I need a regular expression that can match ending tags such as </something> and any and ALL data after it. Please help!
Example:
$html = '
<div id="footer">
<div class="wrap">
<strong class="logo">College</strong>
<ul><li>Emergencies</li>
<li>Contact</li>
<li>Copyright</li>
<li>Terms of Use</li>
<li>Member of The Colleges</li>
</ul><p>© 2010 College</p>
</div>
</div>
</body></html>
li>
<li>Contact</li>
<li>Copyright</li>
<li>Terms of Use</li>
<li>Member of The Colleges</li>
</ul><p>© 2010 College</p>
</div>
</div>
</body></html>';
$html = preg_replace("#</html>.*#i", '', $html);
print ($html);
You're trying to parse HTML with regular expressions. Regular expressions are inadequate for parsing HTML safely. What you need is an HTML parser.

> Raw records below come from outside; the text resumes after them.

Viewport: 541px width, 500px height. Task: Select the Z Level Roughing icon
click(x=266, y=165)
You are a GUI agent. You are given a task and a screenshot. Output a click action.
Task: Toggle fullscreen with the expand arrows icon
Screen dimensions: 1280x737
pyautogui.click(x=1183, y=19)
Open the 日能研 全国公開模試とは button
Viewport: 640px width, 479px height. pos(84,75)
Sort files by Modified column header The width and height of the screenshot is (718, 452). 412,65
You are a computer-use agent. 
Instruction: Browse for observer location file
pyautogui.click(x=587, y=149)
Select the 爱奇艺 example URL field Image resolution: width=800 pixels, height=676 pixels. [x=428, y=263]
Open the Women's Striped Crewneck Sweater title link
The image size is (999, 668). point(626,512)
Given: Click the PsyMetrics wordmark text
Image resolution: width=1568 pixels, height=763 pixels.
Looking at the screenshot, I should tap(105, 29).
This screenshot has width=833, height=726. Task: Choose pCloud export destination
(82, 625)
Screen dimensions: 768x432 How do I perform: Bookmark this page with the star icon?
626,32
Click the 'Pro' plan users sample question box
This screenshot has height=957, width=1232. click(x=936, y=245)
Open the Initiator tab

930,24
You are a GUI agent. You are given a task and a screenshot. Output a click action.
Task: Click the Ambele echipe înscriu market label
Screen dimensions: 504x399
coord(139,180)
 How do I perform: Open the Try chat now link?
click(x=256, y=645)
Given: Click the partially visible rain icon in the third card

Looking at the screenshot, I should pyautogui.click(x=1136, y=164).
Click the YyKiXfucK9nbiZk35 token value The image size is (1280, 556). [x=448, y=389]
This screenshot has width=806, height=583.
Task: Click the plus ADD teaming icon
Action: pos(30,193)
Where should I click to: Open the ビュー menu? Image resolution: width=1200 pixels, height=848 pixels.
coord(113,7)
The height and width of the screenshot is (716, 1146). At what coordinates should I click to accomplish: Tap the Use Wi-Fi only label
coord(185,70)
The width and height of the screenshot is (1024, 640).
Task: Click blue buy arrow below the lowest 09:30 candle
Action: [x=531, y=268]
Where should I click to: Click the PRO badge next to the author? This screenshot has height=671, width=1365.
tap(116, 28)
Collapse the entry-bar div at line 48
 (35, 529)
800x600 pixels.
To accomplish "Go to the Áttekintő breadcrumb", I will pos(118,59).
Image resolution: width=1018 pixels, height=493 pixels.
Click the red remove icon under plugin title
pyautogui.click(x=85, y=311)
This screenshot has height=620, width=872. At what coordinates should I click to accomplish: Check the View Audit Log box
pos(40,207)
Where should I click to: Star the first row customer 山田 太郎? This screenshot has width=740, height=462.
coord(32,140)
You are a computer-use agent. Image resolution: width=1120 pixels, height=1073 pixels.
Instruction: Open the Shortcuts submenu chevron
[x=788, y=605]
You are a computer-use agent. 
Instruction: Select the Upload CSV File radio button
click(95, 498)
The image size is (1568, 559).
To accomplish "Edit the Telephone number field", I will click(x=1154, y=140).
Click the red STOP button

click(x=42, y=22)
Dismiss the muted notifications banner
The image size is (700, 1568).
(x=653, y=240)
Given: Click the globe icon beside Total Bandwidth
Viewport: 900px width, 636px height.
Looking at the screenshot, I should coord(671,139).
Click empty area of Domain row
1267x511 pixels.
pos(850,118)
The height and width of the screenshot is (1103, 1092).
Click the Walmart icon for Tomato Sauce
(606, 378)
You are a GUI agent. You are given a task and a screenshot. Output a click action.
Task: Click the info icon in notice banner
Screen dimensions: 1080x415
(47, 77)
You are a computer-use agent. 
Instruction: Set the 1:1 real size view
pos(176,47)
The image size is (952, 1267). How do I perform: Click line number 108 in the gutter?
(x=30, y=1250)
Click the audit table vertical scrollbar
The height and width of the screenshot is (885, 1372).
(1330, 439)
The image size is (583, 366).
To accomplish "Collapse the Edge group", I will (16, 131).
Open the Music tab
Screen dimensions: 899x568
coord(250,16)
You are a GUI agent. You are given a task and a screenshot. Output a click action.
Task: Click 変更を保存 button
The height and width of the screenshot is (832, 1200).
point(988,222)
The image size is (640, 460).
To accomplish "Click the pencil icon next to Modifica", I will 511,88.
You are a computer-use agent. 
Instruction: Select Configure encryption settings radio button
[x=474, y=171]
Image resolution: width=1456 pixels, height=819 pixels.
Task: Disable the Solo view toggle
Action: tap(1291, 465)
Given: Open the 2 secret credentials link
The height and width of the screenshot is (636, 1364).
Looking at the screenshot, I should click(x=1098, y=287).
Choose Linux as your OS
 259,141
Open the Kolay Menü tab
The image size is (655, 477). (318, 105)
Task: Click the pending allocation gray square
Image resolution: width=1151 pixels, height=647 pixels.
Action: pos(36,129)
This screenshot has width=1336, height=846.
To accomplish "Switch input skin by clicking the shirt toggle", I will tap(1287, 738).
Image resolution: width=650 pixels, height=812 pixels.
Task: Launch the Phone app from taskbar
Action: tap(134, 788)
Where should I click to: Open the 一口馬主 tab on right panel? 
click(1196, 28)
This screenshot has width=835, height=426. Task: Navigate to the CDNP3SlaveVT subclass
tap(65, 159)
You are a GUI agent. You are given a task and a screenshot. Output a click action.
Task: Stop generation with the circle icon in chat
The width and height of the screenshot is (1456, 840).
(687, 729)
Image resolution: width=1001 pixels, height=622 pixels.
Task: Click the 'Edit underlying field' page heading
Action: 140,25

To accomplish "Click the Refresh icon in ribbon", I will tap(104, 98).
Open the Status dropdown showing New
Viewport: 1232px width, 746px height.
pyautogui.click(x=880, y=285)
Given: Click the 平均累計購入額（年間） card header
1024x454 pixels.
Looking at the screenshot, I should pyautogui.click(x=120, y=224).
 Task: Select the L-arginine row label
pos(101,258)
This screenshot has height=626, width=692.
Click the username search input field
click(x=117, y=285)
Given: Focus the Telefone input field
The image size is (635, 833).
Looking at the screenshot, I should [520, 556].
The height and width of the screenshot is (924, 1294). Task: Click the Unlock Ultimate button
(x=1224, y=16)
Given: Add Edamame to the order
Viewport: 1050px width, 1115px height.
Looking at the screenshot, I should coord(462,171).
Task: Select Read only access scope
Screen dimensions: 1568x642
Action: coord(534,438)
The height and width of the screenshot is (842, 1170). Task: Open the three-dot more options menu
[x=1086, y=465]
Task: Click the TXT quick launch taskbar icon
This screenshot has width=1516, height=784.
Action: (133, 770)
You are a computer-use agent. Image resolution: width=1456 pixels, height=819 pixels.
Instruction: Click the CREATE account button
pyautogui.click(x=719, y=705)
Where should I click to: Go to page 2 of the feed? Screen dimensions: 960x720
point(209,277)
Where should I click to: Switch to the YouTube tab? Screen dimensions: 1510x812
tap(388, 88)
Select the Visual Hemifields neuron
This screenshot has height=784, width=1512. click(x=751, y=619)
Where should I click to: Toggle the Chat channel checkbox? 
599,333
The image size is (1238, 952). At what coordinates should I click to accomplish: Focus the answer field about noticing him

Take a look at PHP's DOM module.
Tags can be hidden inside comments, cdata, script and other places, and/or it could just be invalid. If you say its not markup of any kind, you could do something like this:
/<\/something\s*>((?:(?!<\/something\s*>)[\S\s])+)/ then peel off capture group 1 in a global loop. Don't need to capture the tag unless its a (?:something|something_else|...)
EDIT
Your example doesen't work because you are not using the /s modifier. It works in Perl as $html =~ s/<\/html>.*//s;. This $html =~ s/<\/html>[\S\s]*//; works without the /s modifier.
Change yours to #</html>[\S\s]*#i or use the /s modifier. Dot . will match any character except newline. With /s modifier it will match newline too.
and more Just tried it, use $html = preg_replace("#</html>.*#is", '', $html);
#"</[\da-zA-Z]+>.*"
or for a specific tag
#"</myTag>.*"
Making sure to set the regex options to ignore case. Although make sure something that parses xml isn't more helpful.
I don't think this will change your mind but probably regex's aren't the best way to pull ending tags out of html anyway. Jeff Atwood did a great essay about why this is not the best approach for solving this particular issue.
Parsing Html The Cthulhu Way